Nancy Mace’s Amendment: Drawing a New Citizenship Line Around Power

Representative Nancy Mace of South Carolina has introduced a joint resolution that would hardwire a new rule into the Constitution: if you were not born an American, you can never again sit in Congress, serve as a federal judge, or hold a Senate-confirmed federal office, no matter how long you have been a citizen or how clean your record is.[1][2] The presidency already has a natural-born requirement; Mace wants to extend that fence around almost the entire upper tier of federal power.[1]

Mace’s office frames the amendment in the simplest possible terms: loyalty.[1] “If you hold power in the American government, you should be a natural born American citizen,” she declares, arguing that the people who write laws, confirm judges, and represent the United States abroad should have “one loyalty: America.”[1][2][3] That is a message tuned to conservative instincts about national sovereignty and suspicion of globalist elites, but it also raises a hard question: does birthplace really predict loyalty better than a lifetime of tested citizenship?

Who Would Be Shut Out, Starting With Today’s Congress

This is not a theoretical culture-war bill aimed at some distant future. Reporting shows the proposal would immediately affect more than a dozen naturalized members of Congress, including both Democrats and Republicans.[2] Names range from high-profile progressives such as Representatives Ilhan Omar and Pramila Jayapal to Republicans like Senator Bernie Moreno of Ohio and Representatives Juan Ciscomani, Young Kim, and Victoria Spartz, all of whom immigrated legally, became citizens, and then won the trust of American voters at the ballot box.[2]

The amendment reaches beyond elected politicians. Mace’s plan would also exclude naturalized Americans from any federal judgeship and from every Senate-confirmed role, including Cabinet-level positions, ambassadors, and public ministers.[1][2] Former Transportation Secretary Elaine Chao and former Homeland Security Secretary Alejandro Mayorkas are examples of naturalized citizens who could not have held their posts under this rule.[2] For conservatives who worry about ideological capture in the bureaucracy, that scope might sound attractive; but it also means permanently blocking a pool of often strongly pro-American immigrants from ever serving at the top.
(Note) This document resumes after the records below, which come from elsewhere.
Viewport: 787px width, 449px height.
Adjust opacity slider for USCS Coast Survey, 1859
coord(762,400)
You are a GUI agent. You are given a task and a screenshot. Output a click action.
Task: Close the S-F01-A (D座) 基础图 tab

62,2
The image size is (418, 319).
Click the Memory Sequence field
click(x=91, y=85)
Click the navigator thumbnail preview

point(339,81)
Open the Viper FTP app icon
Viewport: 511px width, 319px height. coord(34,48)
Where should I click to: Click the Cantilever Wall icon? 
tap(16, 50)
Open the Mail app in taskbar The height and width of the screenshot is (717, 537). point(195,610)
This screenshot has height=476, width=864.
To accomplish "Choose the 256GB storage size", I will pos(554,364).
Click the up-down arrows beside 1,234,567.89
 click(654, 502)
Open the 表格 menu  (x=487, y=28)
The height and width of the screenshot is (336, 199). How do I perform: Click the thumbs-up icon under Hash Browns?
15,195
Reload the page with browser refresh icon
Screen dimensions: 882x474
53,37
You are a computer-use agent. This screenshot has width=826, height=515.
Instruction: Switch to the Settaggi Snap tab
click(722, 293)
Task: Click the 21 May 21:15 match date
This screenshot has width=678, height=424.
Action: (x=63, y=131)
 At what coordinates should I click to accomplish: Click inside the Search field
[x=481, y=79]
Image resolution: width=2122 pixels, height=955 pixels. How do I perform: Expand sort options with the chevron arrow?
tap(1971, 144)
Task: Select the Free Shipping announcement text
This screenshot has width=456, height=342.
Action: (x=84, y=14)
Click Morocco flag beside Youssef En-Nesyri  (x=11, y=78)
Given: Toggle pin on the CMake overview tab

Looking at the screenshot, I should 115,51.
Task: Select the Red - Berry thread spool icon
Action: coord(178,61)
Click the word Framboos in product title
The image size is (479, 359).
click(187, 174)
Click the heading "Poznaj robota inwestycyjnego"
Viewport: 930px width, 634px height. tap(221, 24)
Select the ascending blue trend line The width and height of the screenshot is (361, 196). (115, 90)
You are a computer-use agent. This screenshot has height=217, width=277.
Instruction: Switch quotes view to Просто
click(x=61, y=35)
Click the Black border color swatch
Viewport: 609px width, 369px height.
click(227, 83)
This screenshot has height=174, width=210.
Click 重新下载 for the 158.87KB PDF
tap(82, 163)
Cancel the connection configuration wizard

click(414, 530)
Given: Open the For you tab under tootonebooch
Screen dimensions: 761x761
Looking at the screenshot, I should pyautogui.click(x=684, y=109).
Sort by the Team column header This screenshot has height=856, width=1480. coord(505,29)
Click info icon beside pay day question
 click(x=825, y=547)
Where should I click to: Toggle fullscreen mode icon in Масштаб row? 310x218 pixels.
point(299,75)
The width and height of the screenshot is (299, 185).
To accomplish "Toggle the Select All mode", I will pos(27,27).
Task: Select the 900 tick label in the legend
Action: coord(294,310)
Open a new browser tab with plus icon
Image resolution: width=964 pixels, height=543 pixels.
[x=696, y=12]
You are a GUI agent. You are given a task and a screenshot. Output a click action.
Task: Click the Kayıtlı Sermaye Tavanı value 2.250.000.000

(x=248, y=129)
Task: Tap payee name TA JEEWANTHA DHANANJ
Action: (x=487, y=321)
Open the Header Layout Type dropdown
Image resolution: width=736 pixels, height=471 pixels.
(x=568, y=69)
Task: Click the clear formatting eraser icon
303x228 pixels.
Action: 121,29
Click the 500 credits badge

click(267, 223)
How It Would Work, And Why It Probably Will Not—Yet Still Matters

Mace’s office lays out a detailed implementation schedule, another sign that this is more than a messaging press release.[1] If the amendment is ratified, the restriction would hit House members and senators on the first January 3 of an odd-numbered year after ratification, applying to senators when their current terms expire.[1] Federal judges, ambassadors, and other Senate-confirmed officers would be covered six months after ratification.[1] No one now serving would be hauled out of office overnight, but a naturalized path upward would be closed for good.

Yet the proposal faces the same Everest every amendment must climb: two-thirds support in both the House and Senate and ratification by three-fourths of state legislatures.[1][2] That is an extraordinarily high bar for such an exclusionary change, especially when it directly targets current colleagues in both parties. Realistically, the odds of this becoming the Twenty-Eighth Amendment anytime soon are slim. But political movements often start with long-shot amendments that fail, then reappear as litmus tests in primaries, party platforms, and judicial nominations.

Loyalty, Evidence, and Conservative Common Sense

Mace and her allies argue that foreign-born officials “make clear their loyalty is not here” and that “we see it every day.”[2][3] Those are serious accusations. Yet the supplied materials do not point to specific cases where a naturalized lawmaker has been proven to act as a foreign agent or to betray the United States in a way that differentiates them from the native-born.[1][2][3] Allegations swirl in commentary, but there is no presented empirical record showing that natural-born elites behave more loyally than their naturalized colleagues.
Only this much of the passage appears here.